> TASK
With both ends included, repeat exactly the lines of the entries below from the one containing "No drilling (290, 179)" down to the one containing "Add to cart (231, 264)", and no others.

> RAW DATA
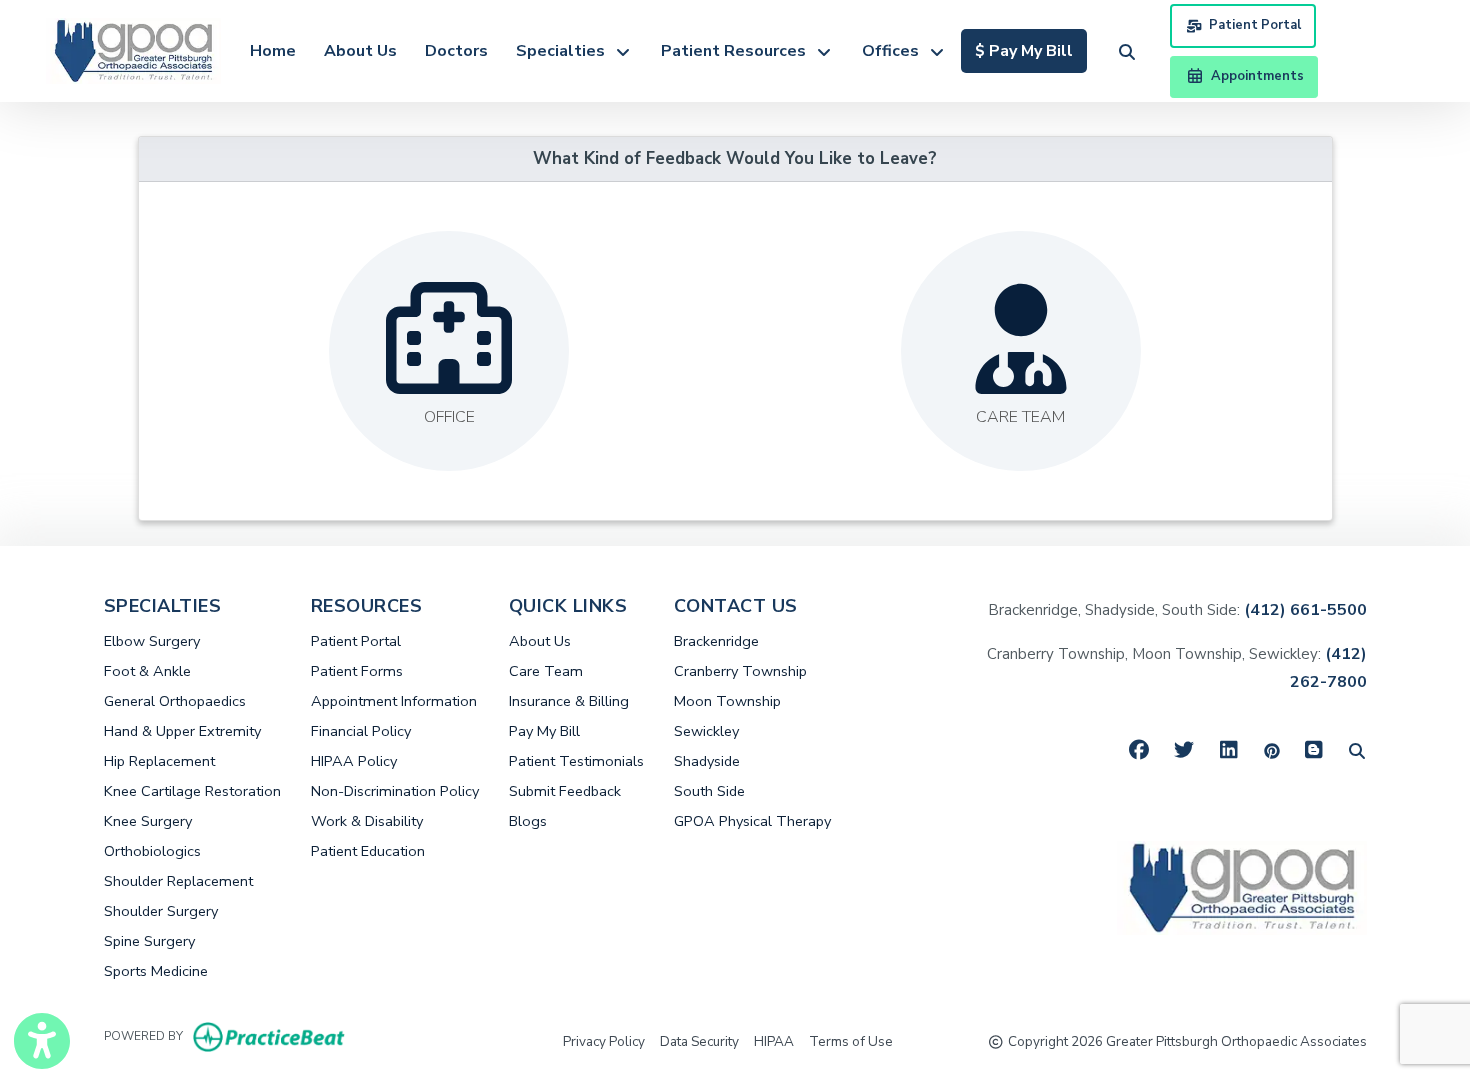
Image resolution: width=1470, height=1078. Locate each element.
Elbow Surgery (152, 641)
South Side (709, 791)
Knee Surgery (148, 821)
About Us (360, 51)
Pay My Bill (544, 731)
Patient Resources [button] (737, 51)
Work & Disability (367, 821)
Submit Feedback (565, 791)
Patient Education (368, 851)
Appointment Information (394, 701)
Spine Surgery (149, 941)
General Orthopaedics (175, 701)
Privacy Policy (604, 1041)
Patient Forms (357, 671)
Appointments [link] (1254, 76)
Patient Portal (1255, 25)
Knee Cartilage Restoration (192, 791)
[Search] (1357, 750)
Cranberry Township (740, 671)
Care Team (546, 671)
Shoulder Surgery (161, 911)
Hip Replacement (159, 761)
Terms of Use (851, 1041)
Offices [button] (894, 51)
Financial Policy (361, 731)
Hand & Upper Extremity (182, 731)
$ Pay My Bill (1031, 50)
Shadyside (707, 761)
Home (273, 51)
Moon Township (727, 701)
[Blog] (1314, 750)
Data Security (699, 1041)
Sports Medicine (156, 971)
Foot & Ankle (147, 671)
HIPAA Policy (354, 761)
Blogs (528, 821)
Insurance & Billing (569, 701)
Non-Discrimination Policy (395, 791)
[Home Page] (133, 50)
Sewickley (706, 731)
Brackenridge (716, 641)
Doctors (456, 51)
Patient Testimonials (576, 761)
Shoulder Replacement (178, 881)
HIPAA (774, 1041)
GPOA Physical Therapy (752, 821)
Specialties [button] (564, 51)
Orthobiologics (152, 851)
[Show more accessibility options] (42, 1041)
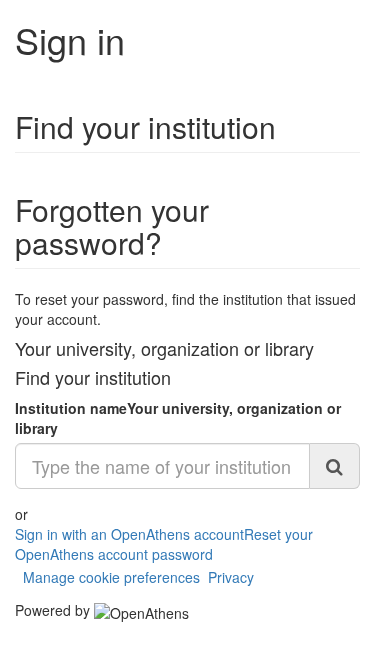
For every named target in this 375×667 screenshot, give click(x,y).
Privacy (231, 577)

--

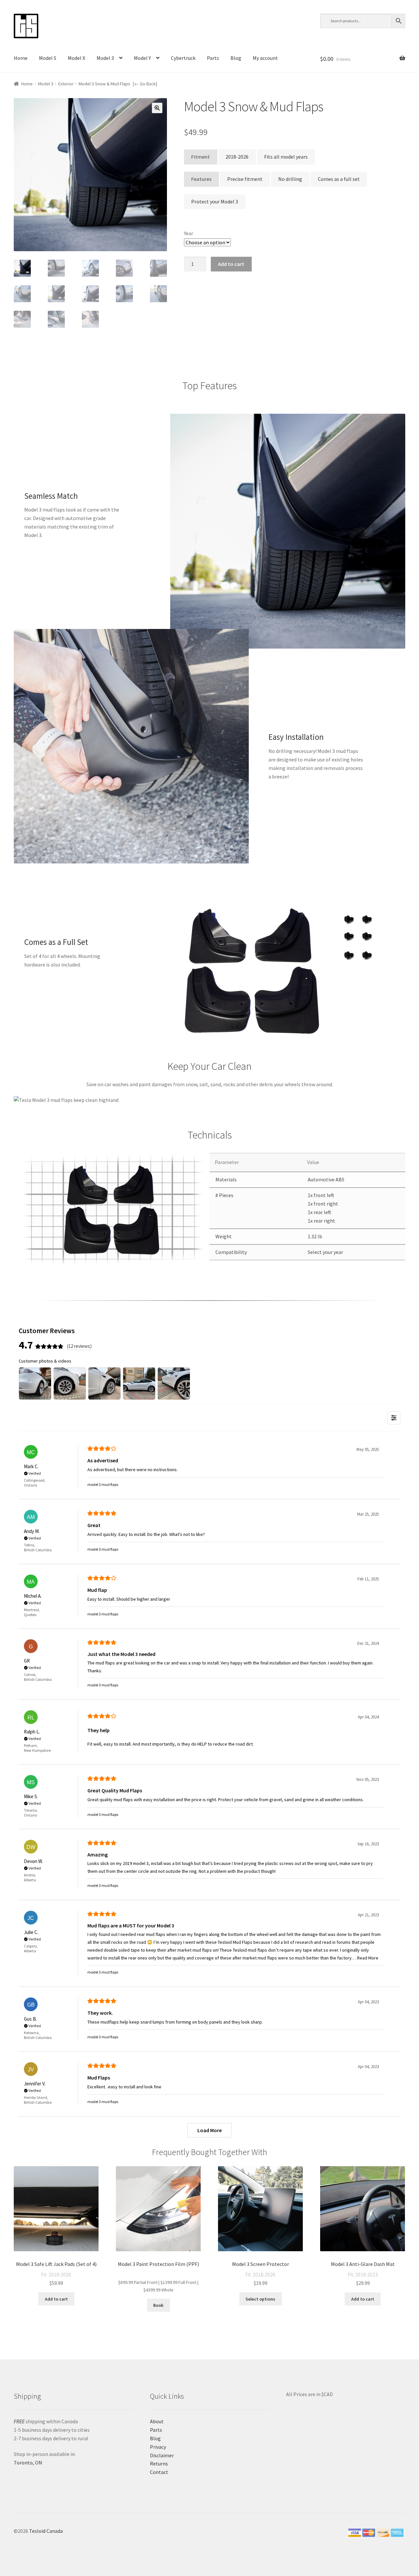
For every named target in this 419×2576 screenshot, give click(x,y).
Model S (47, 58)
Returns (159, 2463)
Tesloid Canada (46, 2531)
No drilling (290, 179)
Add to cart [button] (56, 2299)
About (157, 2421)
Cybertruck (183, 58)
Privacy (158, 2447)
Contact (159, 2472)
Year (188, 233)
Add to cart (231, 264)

> EXERCISE RESULT
No drilling (290, 179)
Add to cart [button] (56, 2299)
About (157, 2421)
Cybertruck (183, 58)
Privacy (158, 2447)
Contact (159, 2472)
Year (188, 233)
Add to cart (231, 264)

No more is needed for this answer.